Because of the diversity of food substrates, the extensive range of analytes involved and the differing stabilities of analytes, in particular vitamins, the application of standard analytical quality assurance procedures in nutritional analysis cannot be fully optimised. There is therefore a greater reliance on the experience and intuition of the analysts, a professional laboratory environment and organisation, effective program management and control, due attention to staff training and continuity of expertise and an appreciation of and commitment to the principles of GLP. In addition there is a greater requirement for analysts to check and evaluate analytical results against published values and to support data with details of sampling, methodology, method precision and quality assurance. Food composition analysis for national food composition tables is and will continue to be a professionally demanding task.

References

Garfield, FM. 1989. Sampling in the analytical scheme. J. Assoc. Off. Anal. Chem. 27: 405–11.

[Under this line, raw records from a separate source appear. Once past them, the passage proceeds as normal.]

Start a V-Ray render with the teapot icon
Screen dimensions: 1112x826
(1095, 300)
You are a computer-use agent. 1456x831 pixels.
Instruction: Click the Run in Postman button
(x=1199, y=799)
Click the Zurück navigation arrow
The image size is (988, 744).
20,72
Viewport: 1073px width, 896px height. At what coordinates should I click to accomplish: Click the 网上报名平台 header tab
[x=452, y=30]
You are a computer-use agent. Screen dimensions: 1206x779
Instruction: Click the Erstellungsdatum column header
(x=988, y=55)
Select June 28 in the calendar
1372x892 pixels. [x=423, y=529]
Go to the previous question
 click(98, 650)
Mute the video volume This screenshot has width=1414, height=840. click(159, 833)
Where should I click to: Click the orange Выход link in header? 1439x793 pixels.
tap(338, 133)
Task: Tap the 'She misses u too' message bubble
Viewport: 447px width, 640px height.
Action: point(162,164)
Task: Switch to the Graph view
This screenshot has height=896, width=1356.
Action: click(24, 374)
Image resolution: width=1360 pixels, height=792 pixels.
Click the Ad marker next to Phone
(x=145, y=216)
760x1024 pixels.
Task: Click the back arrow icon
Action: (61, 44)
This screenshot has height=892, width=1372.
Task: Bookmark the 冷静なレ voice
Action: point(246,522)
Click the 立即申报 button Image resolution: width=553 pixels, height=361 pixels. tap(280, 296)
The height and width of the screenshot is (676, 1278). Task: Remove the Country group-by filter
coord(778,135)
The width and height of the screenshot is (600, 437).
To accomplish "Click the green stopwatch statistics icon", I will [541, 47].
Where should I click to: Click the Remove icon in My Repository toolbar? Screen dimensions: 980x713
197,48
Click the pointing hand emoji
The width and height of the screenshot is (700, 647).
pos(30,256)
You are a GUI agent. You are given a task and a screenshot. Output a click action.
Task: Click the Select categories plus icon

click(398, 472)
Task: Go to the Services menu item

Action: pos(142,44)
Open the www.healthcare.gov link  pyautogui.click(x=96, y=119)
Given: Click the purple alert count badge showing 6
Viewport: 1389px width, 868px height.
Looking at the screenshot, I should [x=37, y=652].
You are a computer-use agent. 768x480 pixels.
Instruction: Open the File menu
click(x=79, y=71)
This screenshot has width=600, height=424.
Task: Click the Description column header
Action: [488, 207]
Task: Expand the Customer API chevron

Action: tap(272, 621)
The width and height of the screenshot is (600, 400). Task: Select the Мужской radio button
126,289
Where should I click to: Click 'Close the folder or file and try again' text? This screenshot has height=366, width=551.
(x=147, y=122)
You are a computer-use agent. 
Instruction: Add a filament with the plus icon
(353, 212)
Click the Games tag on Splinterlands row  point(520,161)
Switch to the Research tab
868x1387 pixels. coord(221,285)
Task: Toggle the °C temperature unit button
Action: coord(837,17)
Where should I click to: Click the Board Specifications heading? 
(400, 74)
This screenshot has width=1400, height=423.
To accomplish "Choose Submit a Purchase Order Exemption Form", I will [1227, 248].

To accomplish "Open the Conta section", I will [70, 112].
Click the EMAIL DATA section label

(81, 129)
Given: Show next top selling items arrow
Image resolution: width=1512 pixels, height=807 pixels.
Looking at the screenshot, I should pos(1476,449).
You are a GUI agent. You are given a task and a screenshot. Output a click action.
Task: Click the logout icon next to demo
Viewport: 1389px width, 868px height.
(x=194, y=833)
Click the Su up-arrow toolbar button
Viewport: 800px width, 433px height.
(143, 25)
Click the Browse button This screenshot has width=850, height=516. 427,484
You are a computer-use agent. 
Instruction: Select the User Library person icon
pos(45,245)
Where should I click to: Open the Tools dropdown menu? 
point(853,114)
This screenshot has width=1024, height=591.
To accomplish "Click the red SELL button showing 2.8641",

Haddy, B. 1990. Food composition data and the National Heart Foundation's Food Approval Program. Food Aust. 42:8, s 14–15.

Horwitz, W, Cohen, S, Hankin, L, Krett, J, Perrin, CH & Thornburg, W. 1978. Analytical food chemistry. Inhorn, SL (ed). Quality assurance practices for health laboratories. Washington, DC: American Public Health Association. 545–646.

Scheelings, P. 1987. Food composition analysis—getting started. English, R & Lester, I (eds). Proceedings of the first OCEANIAFOODS conference. Canberra: AGPS. 39–44.

Taylor, JK. 1987. Quality assurance of chemical measurements. Chelsea MI: Lewis Publishers Inc.

Wolf, WR (ed). 1985. Biological reference materials: availability, uses and need for validation of nutrient measurement. New York: John Wiley and Sons.